— Вот только когда ты смотрела на сцену, я смотрел на тебя.

Удивительно, верно? Разве может быть что-то еще удивительнее? Оказалось, может.

— Я люблю фильмы, а пьесы обычно вызывают у меня смятение, — призналась я.

На ступеньках моего дома мы снова целовались — почти двадцать минут.


На следующий день.

Линни: Значит, у тебя и твоего нового друга крыша поехала в одном и том же направлении.

Корнелия: Катись сама в этом же направлении.


Во время нашего шестого свидания, за ужином во вьетнамском ресторане, я рассказала, как изображала на празднике Чарли Чаплина. Я была практически его копией: такой же узенький пиджачок — не так-то легко было найти на такую мелкую фигуру, как у меня, большие ботинки, большие глаза, тросточка… Все, кроме, пожалуй, трех человек решили, что я изображаю Гитлера, но я-то знала, кого я изображаю. Потом я призналась в своей самой плохой черте.

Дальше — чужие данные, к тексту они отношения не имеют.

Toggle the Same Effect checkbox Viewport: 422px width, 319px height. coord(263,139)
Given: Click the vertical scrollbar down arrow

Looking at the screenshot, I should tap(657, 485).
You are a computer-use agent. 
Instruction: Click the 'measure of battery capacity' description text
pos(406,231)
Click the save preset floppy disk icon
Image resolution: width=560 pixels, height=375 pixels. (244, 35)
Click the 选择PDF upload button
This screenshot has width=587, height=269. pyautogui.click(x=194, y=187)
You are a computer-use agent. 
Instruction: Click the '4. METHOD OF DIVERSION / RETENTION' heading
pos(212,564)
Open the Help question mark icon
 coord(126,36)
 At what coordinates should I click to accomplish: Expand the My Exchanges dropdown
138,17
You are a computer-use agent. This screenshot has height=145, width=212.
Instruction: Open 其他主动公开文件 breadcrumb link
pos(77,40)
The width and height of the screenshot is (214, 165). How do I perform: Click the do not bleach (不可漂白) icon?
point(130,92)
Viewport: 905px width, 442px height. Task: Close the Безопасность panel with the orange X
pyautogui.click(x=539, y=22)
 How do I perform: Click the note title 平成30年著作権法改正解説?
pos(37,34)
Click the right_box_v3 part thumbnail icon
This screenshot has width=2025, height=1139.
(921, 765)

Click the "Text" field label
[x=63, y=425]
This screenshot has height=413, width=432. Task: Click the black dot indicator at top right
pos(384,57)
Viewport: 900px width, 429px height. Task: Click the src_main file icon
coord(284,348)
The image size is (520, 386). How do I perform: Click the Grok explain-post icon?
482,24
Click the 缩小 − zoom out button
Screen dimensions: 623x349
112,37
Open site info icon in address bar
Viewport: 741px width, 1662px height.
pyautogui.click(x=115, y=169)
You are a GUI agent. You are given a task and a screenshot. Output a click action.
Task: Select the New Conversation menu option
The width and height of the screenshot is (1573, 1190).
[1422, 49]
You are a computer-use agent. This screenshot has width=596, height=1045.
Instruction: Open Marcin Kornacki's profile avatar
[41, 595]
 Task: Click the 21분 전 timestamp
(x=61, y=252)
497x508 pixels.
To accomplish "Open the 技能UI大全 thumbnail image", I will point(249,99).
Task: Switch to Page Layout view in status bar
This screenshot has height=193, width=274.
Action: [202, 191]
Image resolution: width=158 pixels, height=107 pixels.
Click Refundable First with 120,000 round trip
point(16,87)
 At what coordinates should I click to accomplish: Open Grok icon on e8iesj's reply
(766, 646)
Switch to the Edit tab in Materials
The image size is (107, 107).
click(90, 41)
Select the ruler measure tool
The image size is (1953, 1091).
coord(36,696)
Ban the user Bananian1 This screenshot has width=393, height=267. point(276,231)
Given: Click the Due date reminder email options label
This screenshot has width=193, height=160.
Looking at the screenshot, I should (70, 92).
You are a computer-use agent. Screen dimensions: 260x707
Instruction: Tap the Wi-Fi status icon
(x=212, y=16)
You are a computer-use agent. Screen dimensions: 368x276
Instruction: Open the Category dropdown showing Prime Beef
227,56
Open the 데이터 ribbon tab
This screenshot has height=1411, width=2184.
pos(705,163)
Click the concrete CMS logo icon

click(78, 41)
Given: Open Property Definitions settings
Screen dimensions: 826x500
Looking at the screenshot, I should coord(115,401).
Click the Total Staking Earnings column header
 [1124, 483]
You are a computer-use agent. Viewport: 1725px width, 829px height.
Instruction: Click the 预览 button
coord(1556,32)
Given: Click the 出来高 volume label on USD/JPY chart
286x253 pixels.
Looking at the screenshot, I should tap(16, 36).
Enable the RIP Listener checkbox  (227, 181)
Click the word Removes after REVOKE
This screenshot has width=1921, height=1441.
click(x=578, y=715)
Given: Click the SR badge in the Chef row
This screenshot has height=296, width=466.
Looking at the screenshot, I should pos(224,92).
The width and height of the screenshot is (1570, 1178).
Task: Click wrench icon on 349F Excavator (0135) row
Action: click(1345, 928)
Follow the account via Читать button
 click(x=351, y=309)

— Я трусиха. Основательная трусиха, излишне осторожная, полностью лишена авантюризма. Всего боюсь.

— Ты не трусиха, Корнелия, — заявил Мартин.

— На старшем курсе я отказалась от поездки в Испанию всего за три дня до моего предполагаемого отъезда, хотя мне до смерти хотелось попасть туда. Я не купаюсь в океане, потому что на меня может напасть большая белая акула. У меня никогда не было собаки, потому что эти уроды умеют кусаться. Я училась в колледже в своем родном городе. Том самом, где на медицинском факультете преподавал мой отец, и я никогда не была в Нью-Йорке. К тому же — отказалась поехать с тобой в Лондон.

— В том, чтобы бояться, нет ничего плохого. В некотором отношении бояться даже полезно, — сказал Мартин, макая булку в соус.

Я протянула руку через стол и коснулась его щеки, как бы благодаря за попытку меня утешить, но на самом деле просто потому, что я могла это сделать и приходила от этого в восторг. Кожа его была гладкой и теплой.

— Моя бывшая жена часто говорила мне, что я трус, — сказал он, — но в детстве у меня был мопс, которого звали Пагги, так что, наверное, она ошибалась.

Я продолжала держать руку у его щеки еще несколько секунд, чтобы продемонстрировать, насколько спокойно я восприняла известие о его бывшей жене, потом убрала ее с легкостью мотылька. Он медленно жевал булочку. Он не уронил ни одной капли соуса, ни одной вермишелинки. Мартин был самым аккуратным едоком из всех, кого мне приходилось видеть. Я поблагодарила Господа за то, что не включила в свой список боязнь разведенных мужчин.

— И как долго вы были вместе? — спросила я, разглядывая пятно от арахисового масла на скатерти и трогая его пальцем, как я надеялась, с рассеянным видом. Хотя, вспоминая об этом позже, я решила, что уделила этому пятну слишком много внимания, что скорее всего выдало меня с головой и показало, что мое спокойствие напускное.

— Чуть больше года. У нее была болезнь дыхательных путей и изо рта пахло гнилой цветной капустой. Я уехал на неделю, а когда вернулся, она исчезла.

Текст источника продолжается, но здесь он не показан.